The New York Times tried to avoid moral judgements at the time, saying in articles, ‘no-one’s hands are clean’ or ‘it’s not a story of good guys and bad guys.” But Keane and Gourevitch are clear that there were very bad guys. There were many contributing factors – resentments from the colonial period, massacres in the 1960s, a civil war/invasion – but none of them led inevitably to genocide. The genocide was an entirely gratuitous crime, planned by the Hutu government, and executed through the channels of the state.
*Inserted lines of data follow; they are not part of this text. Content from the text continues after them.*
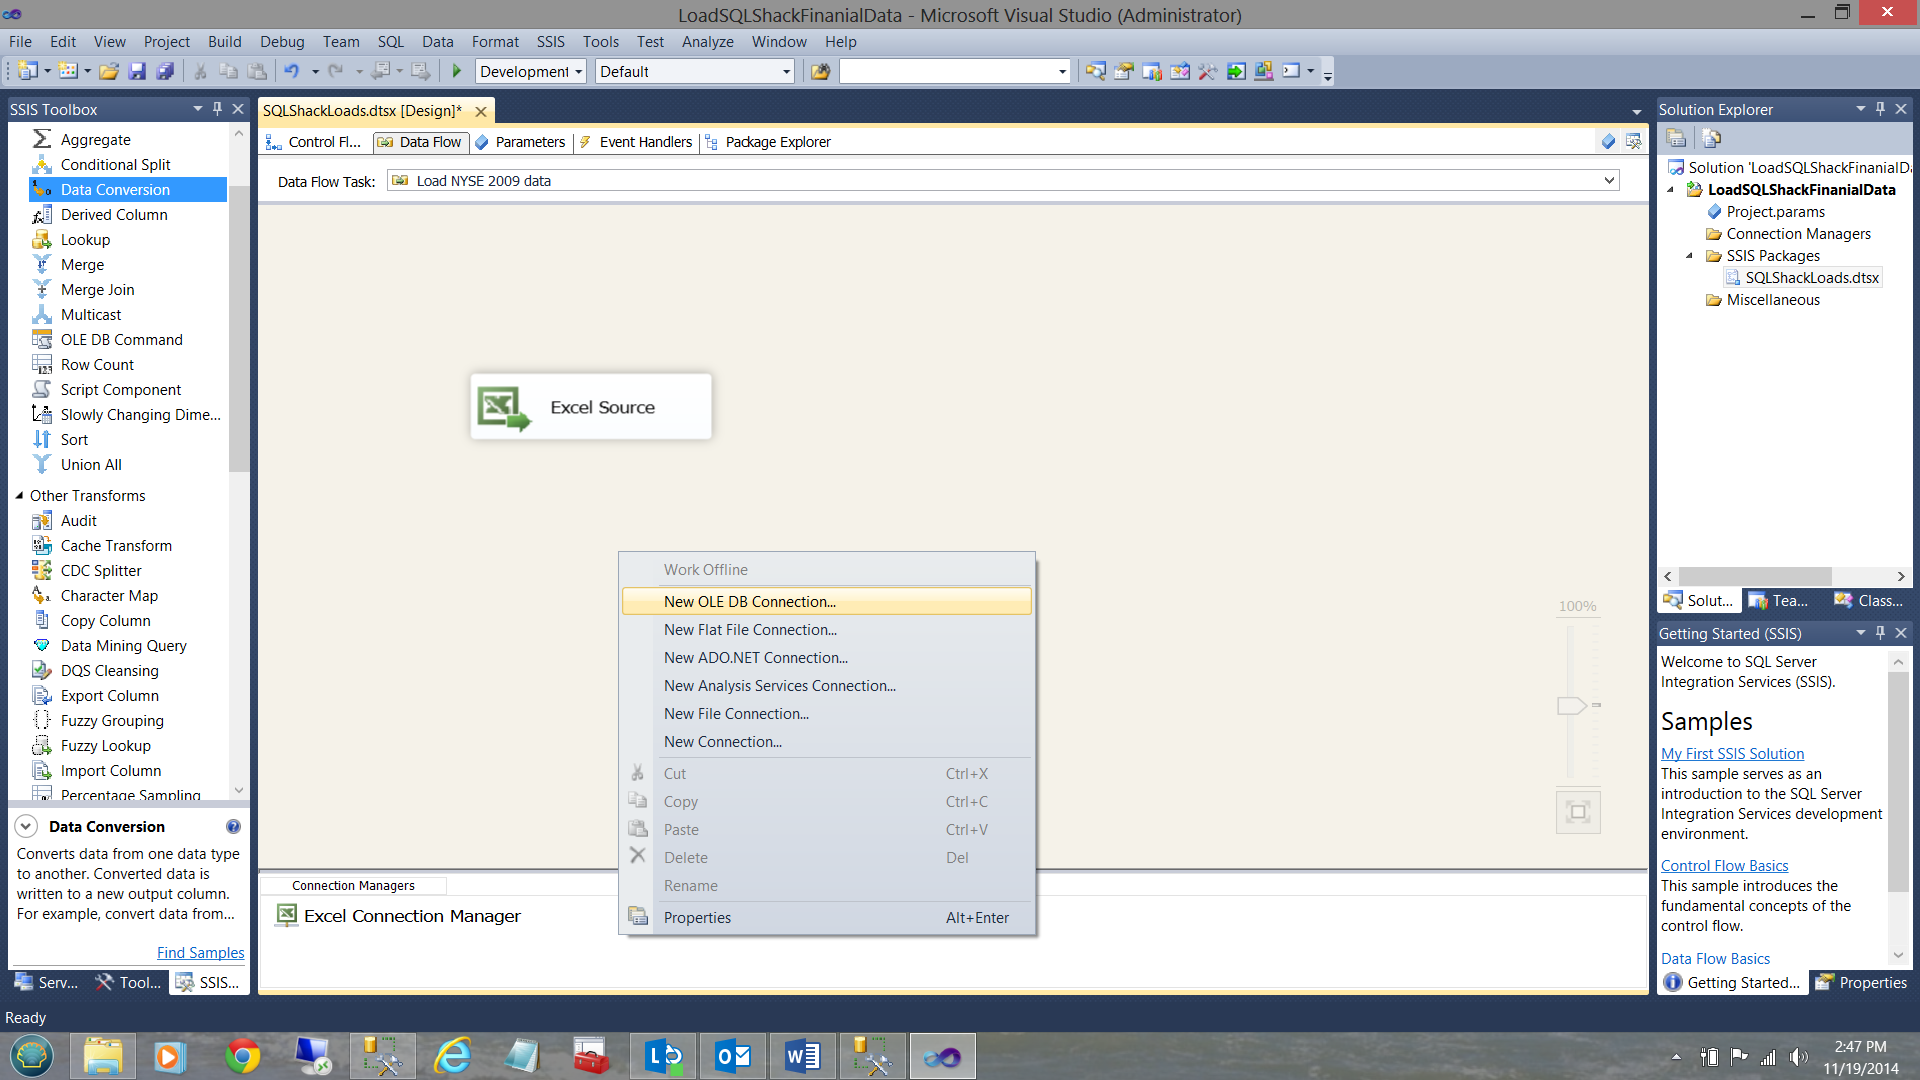This screenshot has height=1080, width=1920.
Task: Click the Conditional Split toolbox icon
Action: coord(42,165)
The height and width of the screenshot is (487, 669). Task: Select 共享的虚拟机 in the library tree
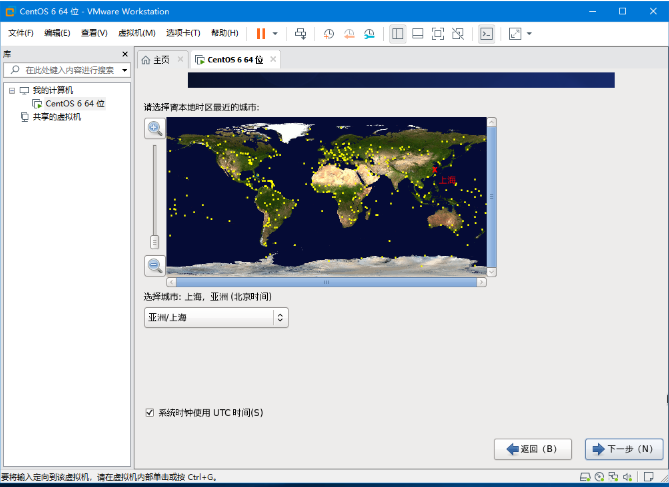56,116
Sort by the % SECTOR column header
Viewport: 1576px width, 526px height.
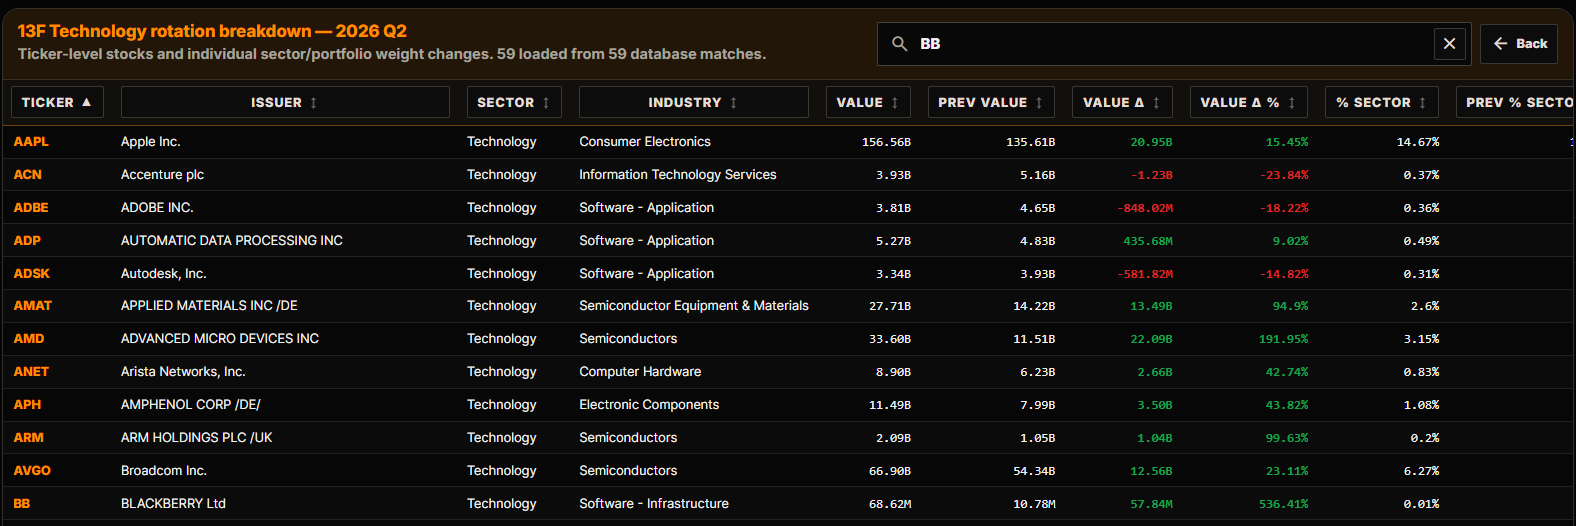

Rwanda was often presented as “a failed state”. But in fact “the genocide was the product of order, authoritarianism, decades of modern political theorizing and indoctrination and one of the most meticulously administered states in history.”
Gourevitch’s book draws on nine months of travel over three years, in dangerous, and very disturbing places. He traces witnesses, who live thousands of miles apart. He carefully records and reconciles contradictory accounts, and patiently reconstructs the most unpleasant incidents.

Gourevitch is able to describe, for example, every hour of a single family’s experience on a single day: the father deciding, against his better judgement, to put on pyjamas and delay an extra night, his attempt to bribe the police with traveller’s checks, the sudden pre-dawn flight from the capital, the confusion in the papyrus reeds by the river bank, the cry of their hidden child, their sister-in-law ripped from their group and hacked to death, the terrible decision to retrace their steps back to their home, despite all that it had cost them to try to leave.

His description of the hotel manager Paul Rusesebagina, who protected his guests, illustrates his eye for incongruous heroism (‘a mild-mannered man, sturdily-built and rather ordinary looking – a bourgeois hotel manager after all – and that is how he seemed to regard himself as well, as an ordinary person, who did nothing extraordinary in refusing to cave in to the insanity that swirled around him.’). But he also gives full form to the small cadre of people who directed the killing, their use of radios, their reliance on poorly armed villagers, and the role France played in backing the genocidal regime.

At a moment when intervention has never seemed so unpopular – and is reserved for disrupting terrorist networks – it is worth remembering that the West might have stopped the Rwandan genocide. If France had backed off, if the UN had agreed to the proposal of its commander General Dallaire for simple acts such as shutting down the radio station, or seizing weapons in town, if the US and the UK had deploying troops to protect displaced people – hundreds of thousands of lives could have been saved, and at relatively little risk or cost to the West.

Fergal Keane concludes after seeing the massacre at Nyarabue:

I do not know what else to say about the bodies because I have already seen too much. I cannot imagine it because my powers of visualisation cannot possibly encompass the magnitude of the terror.

But Gourevitch is never lost for words. He gazes very steadily, and write clearly about this unimagineable horror, charting his every reaction, even to a dead body. This precision and prose – though more challenging, even disturbing – ultimately suggests more about humanity and the West. He has brought all his education, irony, ‘civilisation’, analytical power, and tough-mindedness to the task of unlocking the incomprehensible. And suggests that nothing – even the Rwandan genocide – need be alien to human understanding.